• ÉNONCÉ: Selon le texte fourni, dans quelle ville et à quelle date se sont tenues les Assises où cette contribution a été présentée ?

• TEXTE FOURNI:
++++++++
Contribution
présentée aux Assises de "L'Enseignement du et
en français: une stratégie du multilinguisme",
organisées par l'AUPELF et le ministère haïtien
de l'Education Nationale à Port-au-Prince, février
1997.
Une approche de l'enseignement du/et en français dans les
pays caraïbes où cette langue coexiste avec un créole
à base lexicale française, et plus particulièrement
en Haïti, se doit de rendre compte des liens paradoxaux qu'entretiennent
les deux langues et qui fondent l'originalité de cette situation.
En effet, c'est bien de ce paradoxe que procèdent les forces,
mais aussi les faiblesses de cet enseignement dans une telle situation.
++++++++
• Entrées de données recueillies:
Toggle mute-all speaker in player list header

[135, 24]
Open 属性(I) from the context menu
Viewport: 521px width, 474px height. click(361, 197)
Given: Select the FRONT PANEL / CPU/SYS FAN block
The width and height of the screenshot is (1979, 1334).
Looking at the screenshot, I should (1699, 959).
++++++++
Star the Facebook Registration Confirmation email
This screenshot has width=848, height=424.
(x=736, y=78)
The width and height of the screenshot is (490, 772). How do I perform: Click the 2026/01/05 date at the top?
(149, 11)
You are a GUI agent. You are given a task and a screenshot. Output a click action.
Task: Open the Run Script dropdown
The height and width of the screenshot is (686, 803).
++++++++
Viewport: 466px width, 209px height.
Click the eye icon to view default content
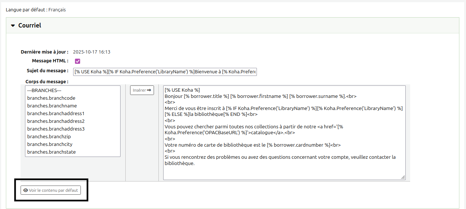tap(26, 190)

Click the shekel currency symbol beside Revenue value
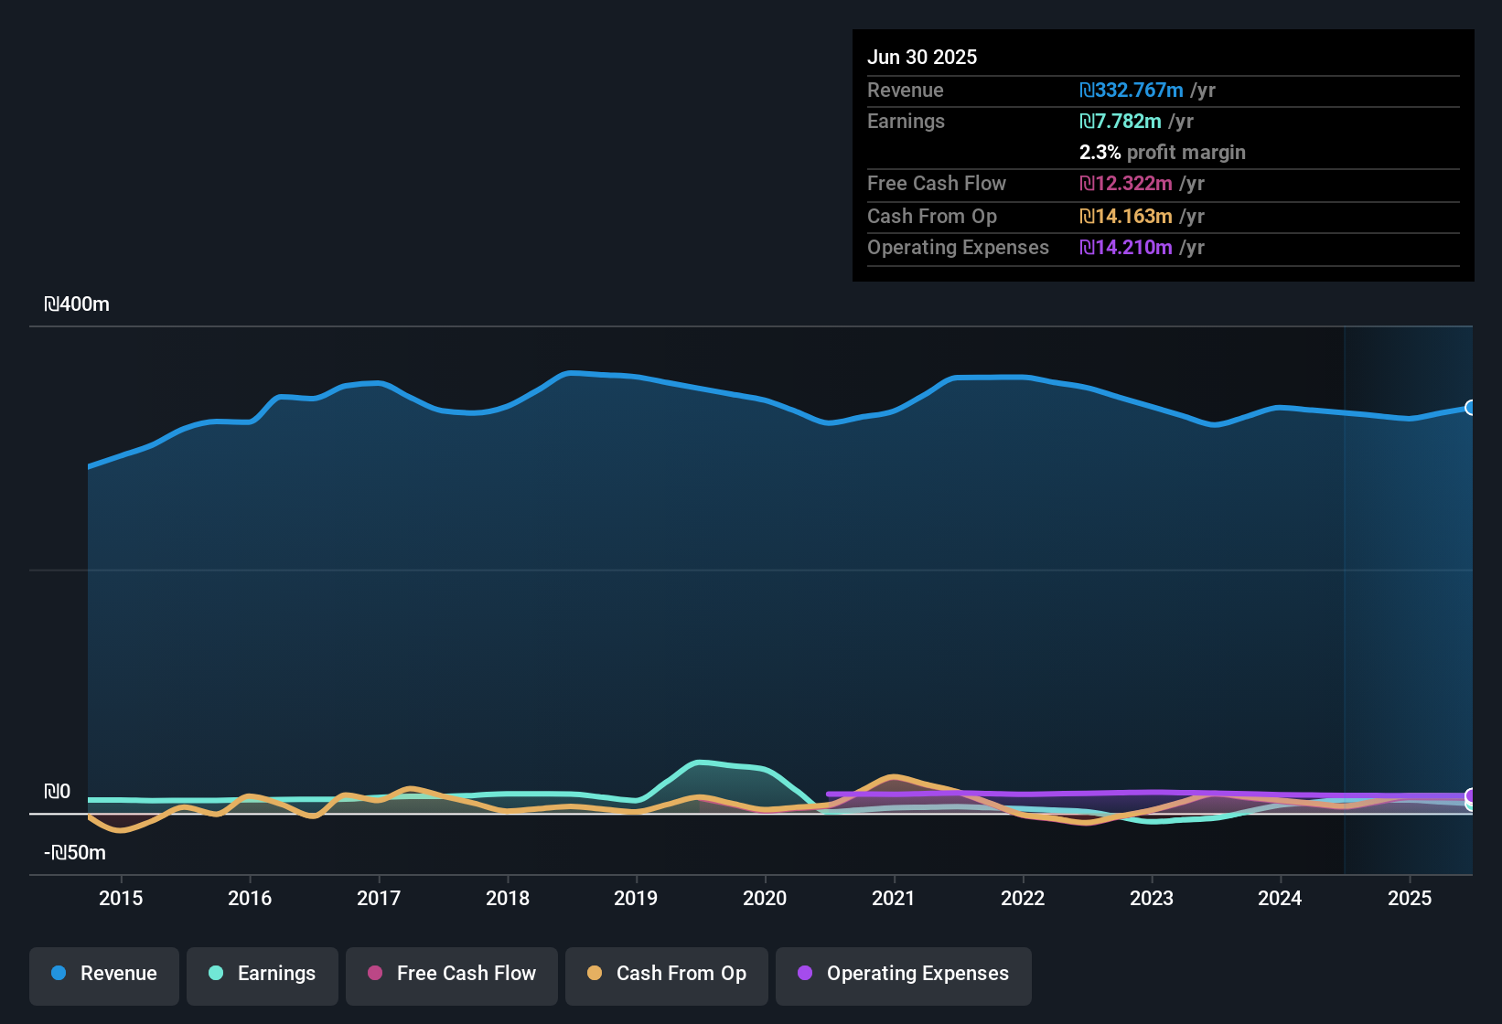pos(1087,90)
++++++++
• CORRIGÉ: À Port-au-Prince, en février 1997.